**Exercise instructions**
Pictures in the entries below are to be left out; otherwise, reproduce exactly the lines from the first through the line containing "Cookie settings (139, 2527)".

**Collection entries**
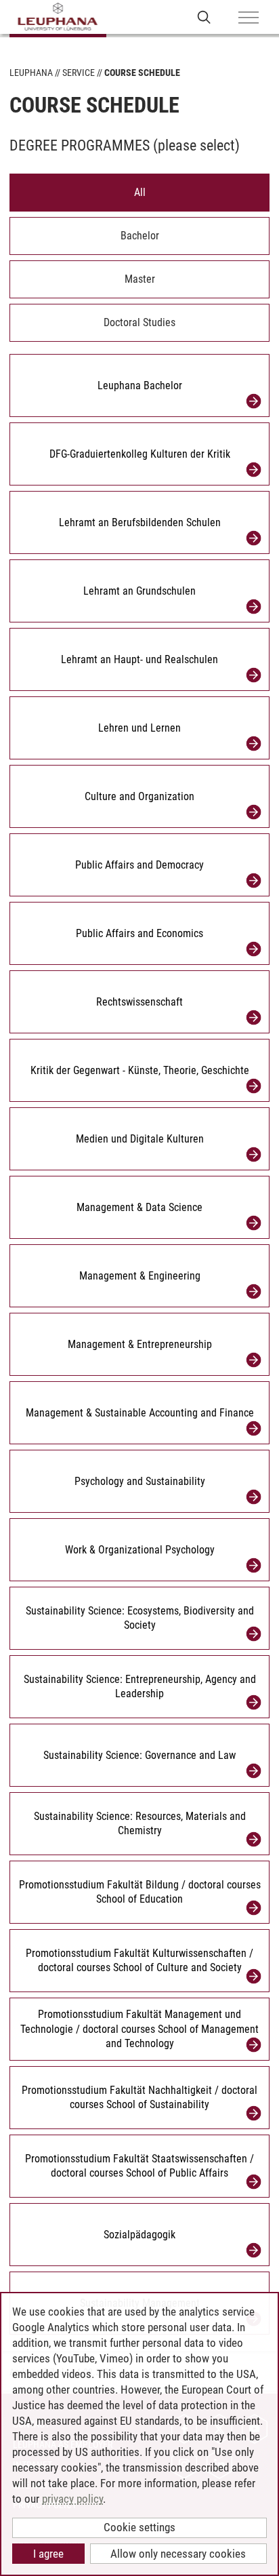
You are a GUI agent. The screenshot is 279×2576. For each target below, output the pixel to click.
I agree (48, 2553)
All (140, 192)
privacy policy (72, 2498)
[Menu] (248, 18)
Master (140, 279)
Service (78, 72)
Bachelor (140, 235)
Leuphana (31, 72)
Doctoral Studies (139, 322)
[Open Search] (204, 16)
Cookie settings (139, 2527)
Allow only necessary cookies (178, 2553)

**Reply**
You are a GUI agent. The screenshot is 279×2576. For each target below, output the pixel to click.
I agree (48, 2553)
All (140, 192)
privacy policy (72, 2498)
[Menu] (248, 18)
Master (140, 279)
Service (78, 72)
Bachelor (140, 235)
Leuphana (31, 72)
Doctoral Studies (139, 322)
[Open Search] (204, 16)
Cookie settings (139, 2527)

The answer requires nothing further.